Yes, there’s a difference between quid pro quo sexual harassment and someone mooning over you in the workplace. The first is illegal and you have a lot of legal protection in dealing with it. The second is uncomfortable and, while it could eventually turn into a sexual harassment situation, does not necessarily involve the same legal protections while it’s simply a possible romantic interest you don’t return.
One expert on managing people in the workplace notes that simply being noncommittal all the time to avoid negative issues doesn’t work. If someone indicates interest in you or asks you out, there are only so many excuses you can make. Certainly, you can start with this tactic and hope they get the hint, but not everyone does, and continuing to avoid direct communication can even hedge the situation into harassment territory.

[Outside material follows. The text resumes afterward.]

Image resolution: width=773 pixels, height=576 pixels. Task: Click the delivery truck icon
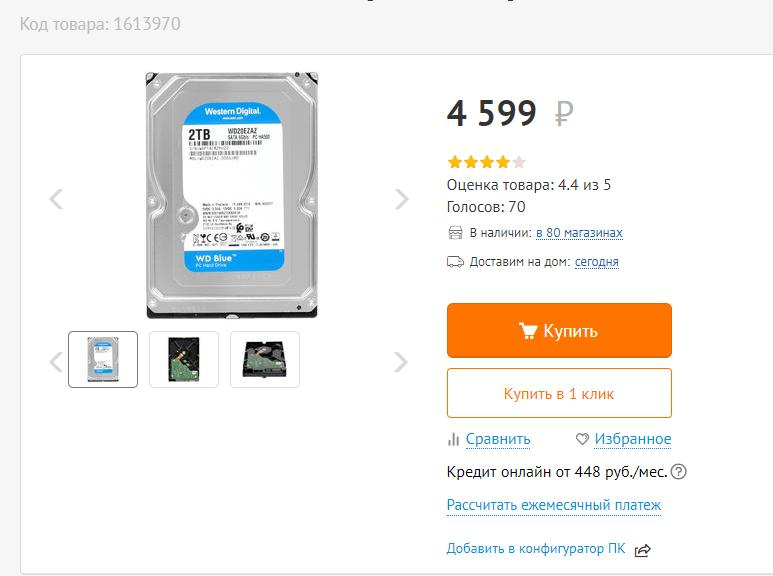click(455, 261)
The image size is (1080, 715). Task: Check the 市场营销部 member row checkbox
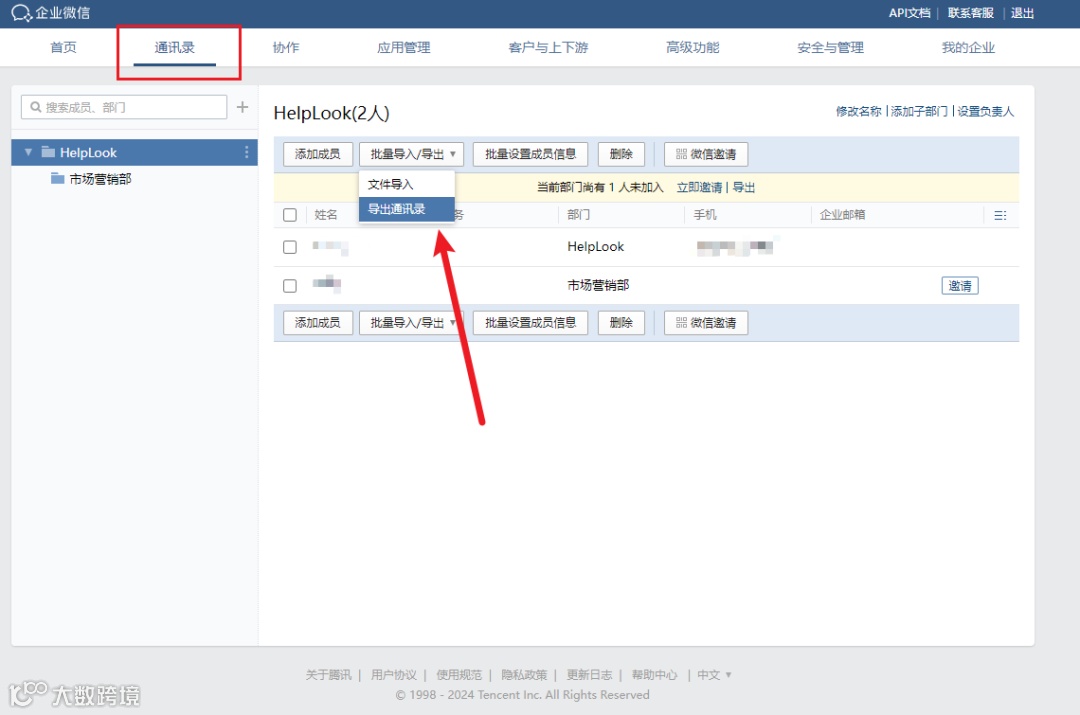point(289,285)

Instead, be honest but kind. In the most tactful way possible, tell the person that you are not interested and that you are beginning to feel like he or she is creating a hostile environment for you at work. After you’ve taken the steps to clearly communicate your lack of interest, if the person doesn’t stop his or her attentions, then speak with your supervisor or someone in human resources. A continued interest sexually or romantically after you have clearly declined could be harassment.
If you are dealing with something more than a sweet but misplaced interest, then consider speaking with a third party to find out about your options in California. If you are being propositioned for sex in exchange for some reward at work or feel you are being forced into romantic or sexual situations, then you might have the base for a sexual harassment case.